How I Try to Get My Boys to Eat Their Veggies
by Renee Martinez
My 3 year old is not a fan of veggies. Basically if the food has color, he won’t touch it. Unless of course we’re talking about a cookie with colored frosting on it – well now that’s fine for him.
The other day when he refused to eat the one carrot I placed before him, I paused for a moment to reflect on what I had done with the two older boys at this time. They eat their veggies. Or have they always? No. They too initially rejected them…so what did I do?
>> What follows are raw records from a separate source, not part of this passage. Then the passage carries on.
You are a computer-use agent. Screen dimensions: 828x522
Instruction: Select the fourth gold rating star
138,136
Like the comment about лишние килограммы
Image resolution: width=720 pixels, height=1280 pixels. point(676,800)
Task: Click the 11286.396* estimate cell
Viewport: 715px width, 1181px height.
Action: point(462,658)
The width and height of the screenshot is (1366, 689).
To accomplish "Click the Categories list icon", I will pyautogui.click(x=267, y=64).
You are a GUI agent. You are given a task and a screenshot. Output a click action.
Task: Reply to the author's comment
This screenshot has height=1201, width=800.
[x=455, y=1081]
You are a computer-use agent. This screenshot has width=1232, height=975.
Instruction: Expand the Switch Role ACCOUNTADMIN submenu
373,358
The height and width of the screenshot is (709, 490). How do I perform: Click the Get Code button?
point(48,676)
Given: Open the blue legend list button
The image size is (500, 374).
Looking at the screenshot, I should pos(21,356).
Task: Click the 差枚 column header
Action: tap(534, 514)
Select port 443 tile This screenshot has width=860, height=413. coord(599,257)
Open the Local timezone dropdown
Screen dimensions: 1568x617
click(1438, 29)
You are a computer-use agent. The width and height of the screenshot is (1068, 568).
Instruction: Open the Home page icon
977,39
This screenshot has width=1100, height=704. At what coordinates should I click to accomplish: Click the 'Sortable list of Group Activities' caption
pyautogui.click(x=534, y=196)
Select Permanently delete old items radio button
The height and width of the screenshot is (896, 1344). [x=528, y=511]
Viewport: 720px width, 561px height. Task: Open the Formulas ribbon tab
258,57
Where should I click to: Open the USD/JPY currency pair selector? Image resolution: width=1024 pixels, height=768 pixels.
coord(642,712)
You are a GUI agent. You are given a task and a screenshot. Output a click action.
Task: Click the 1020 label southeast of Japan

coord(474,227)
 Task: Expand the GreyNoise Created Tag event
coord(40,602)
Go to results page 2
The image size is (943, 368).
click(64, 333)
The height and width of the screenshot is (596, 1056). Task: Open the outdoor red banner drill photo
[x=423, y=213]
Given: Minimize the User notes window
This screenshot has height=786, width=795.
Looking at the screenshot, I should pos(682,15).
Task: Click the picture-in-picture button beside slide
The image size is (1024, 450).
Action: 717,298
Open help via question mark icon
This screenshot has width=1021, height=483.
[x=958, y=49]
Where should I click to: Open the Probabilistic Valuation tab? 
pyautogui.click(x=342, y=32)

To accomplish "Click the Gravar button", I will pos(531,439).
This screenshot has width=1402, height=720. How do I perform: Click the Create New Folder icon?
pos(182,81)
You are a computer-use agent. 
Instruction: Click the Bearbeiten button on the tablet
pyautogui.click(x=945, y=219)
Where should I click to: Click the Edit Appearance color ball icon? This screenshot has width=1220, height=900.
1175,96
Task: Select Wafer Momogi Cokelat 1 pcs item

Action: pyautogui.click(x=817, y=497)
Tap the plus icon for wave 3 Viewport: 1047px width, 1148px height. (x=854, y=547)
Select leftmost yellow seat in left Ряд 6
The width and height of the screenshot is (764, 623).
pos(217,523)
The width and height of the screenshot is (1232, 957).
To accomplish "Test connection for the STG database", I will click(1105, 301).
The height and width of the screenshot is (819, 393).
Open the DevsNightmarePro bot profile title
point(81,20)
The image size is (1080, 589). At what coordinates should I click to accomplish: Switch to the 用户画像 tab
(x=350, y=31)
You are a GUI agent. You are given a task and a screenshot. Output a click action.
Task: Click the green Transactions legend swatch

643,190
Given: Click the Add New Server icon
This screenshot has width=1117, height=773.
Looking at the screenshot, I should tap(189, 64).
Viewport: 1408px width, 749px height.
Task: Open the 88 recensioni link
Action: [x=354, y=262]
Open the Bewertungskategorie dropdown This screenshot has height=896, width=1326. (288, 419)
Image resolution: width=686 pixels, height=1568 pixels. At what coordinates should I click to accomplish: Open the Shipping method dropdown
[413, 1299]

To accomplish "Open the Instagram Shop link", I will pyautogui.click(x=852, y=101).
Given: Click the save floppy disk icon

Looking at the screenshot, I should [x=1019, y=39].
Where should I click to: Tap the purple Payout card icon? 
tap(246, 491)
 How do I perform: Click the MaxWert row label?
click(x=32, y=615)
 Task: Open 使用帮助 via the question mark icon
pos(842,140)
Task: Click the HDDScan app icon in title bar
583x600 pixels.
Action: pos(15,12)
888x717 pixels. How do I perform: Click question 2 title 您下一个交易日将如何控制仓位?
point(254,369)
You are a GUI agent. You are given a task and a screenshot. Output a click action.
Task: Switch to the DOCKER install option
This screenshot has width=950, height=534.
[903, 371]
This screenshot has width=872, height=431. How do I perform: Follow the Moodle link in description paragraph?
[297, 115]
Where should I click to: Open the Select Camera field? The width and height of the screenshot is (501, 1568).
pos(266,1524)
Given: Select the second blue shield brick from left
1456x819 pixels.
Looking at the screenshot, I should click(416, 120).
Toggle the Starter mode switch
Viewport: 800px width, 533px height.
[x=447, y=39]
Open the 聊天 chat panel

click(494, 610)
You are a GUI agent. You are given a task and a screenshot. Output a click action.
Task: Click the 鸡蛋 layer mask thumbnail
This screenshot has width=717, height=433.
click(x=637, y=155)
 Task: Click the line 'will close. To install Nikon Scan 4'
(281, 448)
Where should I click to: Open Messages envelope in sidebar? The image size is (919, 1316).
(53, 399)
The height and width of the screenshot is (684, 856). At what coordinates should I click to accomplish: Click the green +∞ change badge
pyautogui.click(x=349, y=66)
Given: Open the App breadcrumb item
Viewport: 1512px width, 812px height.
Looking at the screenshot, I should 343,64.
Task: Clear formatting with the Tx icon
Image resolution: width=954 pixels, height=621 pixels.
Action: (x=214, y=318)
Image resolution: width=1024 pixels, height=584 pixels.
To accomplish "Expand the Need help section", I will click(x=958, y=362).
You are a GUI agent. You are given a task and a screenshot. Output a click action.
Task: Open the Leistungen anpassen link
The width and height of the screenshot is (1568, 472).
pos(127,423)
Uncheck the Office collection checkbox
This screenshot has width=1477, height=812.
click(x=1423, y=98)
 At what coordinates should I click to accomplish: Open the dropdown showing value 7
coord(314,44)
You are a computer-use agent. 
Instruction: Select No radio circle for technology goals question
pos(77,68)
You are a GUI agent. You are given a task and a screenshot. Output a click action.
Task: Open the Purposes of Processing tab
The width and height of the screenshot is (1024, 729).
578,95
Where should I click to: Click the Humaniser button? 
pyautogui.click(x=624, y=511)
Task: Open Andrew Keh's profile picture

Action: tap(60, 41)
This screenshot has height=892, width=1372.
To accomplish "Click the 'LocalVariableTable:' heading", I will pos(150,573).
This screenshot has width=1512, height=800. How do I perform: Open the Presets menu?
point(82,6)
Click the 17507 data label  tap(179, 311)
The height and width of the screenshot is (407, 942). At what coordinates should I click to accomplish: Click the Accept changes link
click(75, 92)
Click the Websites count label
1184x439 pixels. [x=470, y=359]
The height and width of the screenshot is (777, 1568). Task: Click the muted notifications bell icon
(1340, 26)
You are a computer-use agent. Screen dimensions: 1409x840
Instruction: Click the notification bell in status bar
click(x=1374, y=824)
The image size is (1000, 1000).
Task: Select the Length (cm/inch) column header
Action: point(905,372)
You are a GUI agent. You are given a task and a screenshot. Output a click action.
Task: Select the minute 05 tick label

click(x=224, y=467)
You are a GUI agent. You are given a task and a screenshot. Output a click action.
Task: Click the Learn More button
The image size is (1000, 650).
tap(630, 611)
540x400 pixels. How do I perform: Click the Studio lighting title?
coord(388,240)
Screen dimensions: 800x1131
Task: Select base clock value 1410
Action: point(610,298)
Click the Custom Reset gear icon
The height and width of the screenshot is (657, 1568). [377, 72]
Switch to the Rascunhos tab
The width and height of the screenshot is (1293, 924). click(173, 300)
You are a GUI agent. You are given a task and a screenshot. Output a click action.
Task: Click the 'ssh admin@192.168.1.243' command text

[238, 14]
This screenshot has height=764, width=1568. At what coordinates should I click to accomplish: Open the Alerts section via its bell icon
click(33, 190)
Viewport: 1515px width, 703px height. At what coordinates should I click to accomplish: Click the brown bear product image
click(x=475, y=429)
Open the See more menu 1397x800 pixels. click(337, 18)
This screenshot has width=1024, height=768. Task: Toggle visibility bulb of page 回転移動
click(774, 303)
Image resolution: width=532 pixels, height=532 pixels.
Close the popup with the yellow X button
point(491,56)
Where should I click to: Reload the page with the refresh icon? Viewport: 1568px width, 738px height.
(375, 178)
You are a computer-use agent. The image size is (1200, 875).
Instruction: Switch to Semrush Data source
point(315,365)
Then it dawned on me. I told them what any mother would tell her child. If you want you want to become a super hero, you need to go through super hero training. All super heroes are required to eat veggies as part of their training. Green vegetables give you extra points to earn you extra super powers. Of course, how did I forget that!
It really worked with the older two; at least they made me think it worked. Or maybe they ate their veggies just to shut me up. Who knows? Now they even order salads when we go out to eat. They make me proud!
#3 on the other hand is an entirely different breed. He doesn’t seem very willing to give in. I really can’t seem to convince him at all. He just pushes his one sad looking carrot toward me and says, “I no like mommy, I don’t want to eat it.” He’s so cute, what can I possibly say to that cute face?
I bought some yummy carrot soup that I’ve added to things so he doesn’t know he’s eating his vegetables. This works, but it kind of bothers me. Sure he’s eating carrots, but I’m disguising them so he still rejects the real vegetable. It doesn’t seem to help.
When I make dinner, I don’t make special meals for him. What I make is what I expect him to eat. if he chooses not to eat, then he doesn’t eat. I will not make special meals. I know several people who constantly make separate meals for their children. They make wonderful healthy meals for the parents and processed garbage for their children.
When questioned about this, they simply offer that they know their kids won’t like what they make and they don’t to deal with the drama so they make a special meal for the child.
What a pain in the butt!
Since I’m the one making dinner, I’m not interested in spending more time than necessary cooking. So making one meal is practical in terms of time. In terms of the stress-level, sure there are times when one of the boys doesn’t like what I prepared. Sorry. I know they’ll find something on their plate to eat. Once you make one special meal for a child whining about not wanting to eat what you’ve prepared, you’ve set yourself up for having to continue the trend. If on the other hand you resist, you’re children will know that you mean business. They might even taste what you made – and gosh who knows, they might like it!
Kids are smart. They know how to work the system when they see a loophole.
As a side note, #3 ate a bunch of cucumbers tonight with his dinner. He would touch his carrot at lunch, but we’re making small strides toward eating veggies. He may even get approved for super hero status after all.